WHAT TO WORK ON:
A single number is required: how many lines in the records below contain "Toggle".

[Data items]
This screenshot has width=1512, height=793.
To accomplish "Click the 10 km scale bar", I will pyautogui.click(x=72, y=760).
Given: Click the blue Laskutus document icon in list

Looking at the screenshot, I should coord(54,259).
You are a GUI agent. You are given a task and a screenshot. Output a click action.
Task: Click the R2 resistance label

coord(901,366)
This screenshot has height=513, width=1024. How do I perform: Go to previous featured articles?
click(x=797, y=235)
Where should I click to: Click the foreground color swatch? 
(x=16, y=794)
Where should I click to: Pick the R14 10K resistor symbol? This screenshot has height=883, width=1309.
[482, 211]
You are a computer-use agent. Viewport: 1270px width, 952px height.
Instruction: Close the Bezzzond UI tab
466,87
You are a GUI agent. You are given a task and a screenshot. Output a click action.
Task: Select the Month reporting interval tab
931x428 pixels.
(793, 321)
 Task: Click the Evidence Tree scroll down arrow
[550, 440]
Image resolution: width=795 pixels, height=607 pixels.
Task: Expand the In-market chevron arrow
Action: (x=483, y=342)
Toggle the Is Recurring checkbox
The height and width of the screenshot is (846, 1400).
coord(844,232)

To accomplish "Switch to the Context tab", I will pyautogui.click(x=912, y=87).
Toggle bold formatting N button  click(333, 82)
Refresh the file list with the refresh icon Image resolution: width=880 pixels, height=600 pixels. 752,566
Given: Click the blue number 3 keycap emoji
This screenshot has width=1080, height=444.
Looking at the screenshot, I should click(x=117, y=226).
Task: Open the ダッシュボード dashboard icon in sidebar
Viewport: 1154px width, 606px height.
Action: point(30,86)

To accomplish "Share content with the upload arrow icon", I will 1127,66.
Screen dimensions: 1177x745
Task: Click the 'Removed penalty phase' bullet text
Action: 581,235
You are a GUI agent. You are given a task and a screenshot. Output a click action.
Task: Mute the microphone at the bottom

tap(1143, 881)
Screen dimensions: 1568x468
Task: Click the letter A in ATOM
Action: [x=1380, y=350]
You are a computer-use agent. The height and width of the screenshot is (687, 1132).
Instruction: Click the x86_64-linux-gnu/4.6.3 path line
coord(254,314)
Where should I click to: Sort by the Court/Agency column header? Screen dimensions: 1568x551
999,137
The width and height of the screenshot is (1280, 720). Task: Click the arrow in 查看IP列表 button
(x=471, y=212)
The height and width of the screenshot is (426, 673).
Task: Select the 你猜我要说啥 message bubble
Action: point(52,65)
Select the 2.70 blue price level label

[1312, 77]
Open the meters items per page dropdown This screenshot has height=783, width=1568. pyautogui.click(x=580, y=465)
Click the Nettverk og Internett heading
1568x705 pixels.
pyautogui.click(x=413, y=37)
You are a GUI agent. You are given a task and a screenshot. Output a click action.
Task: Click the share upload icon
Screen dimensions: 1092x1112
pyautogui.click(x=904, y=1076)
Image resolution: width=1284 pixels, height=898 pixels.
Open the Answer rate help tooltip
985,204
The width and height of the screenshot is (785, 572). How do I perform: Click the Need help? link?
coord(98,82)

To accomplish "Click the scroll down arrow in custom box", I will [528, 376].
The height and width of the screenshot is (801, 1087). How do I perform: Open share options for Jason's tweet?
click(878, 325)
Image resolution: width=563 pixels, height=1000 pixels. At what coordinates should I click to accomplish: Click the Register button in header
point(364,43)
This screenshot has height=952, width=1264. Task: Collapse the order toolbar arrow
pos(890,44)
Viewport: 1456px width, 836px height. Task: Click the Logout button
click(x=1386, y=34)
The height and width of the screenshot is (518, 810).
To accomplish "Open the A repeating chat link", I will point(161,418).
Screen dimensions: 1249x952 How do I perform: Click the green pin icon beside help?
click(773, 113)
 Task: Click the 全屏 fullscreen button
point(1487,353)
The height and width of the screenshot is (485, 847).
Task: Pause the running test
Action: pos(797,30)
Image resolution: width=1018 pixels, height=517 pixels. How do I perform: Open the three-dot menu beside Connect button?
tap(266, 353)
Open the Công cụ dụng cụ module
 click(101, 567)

RESPONSE:
2